(Data under study Opens)

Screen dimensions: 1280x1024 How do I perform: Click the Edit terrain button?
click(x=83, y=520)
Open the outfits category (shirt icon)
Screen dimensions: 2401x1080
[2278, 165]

(Data under study Closes)

* _Problem description_
All entries must be given again exactly.

* _Response for this exercise_
Screen dimensions: 1280x1024 How do I perform: Click the Edit terrain button?
click(x=83, y=520)
Open the outfits category (shirt icon)
Screen dimensions: 2401x1080
[2278, 165]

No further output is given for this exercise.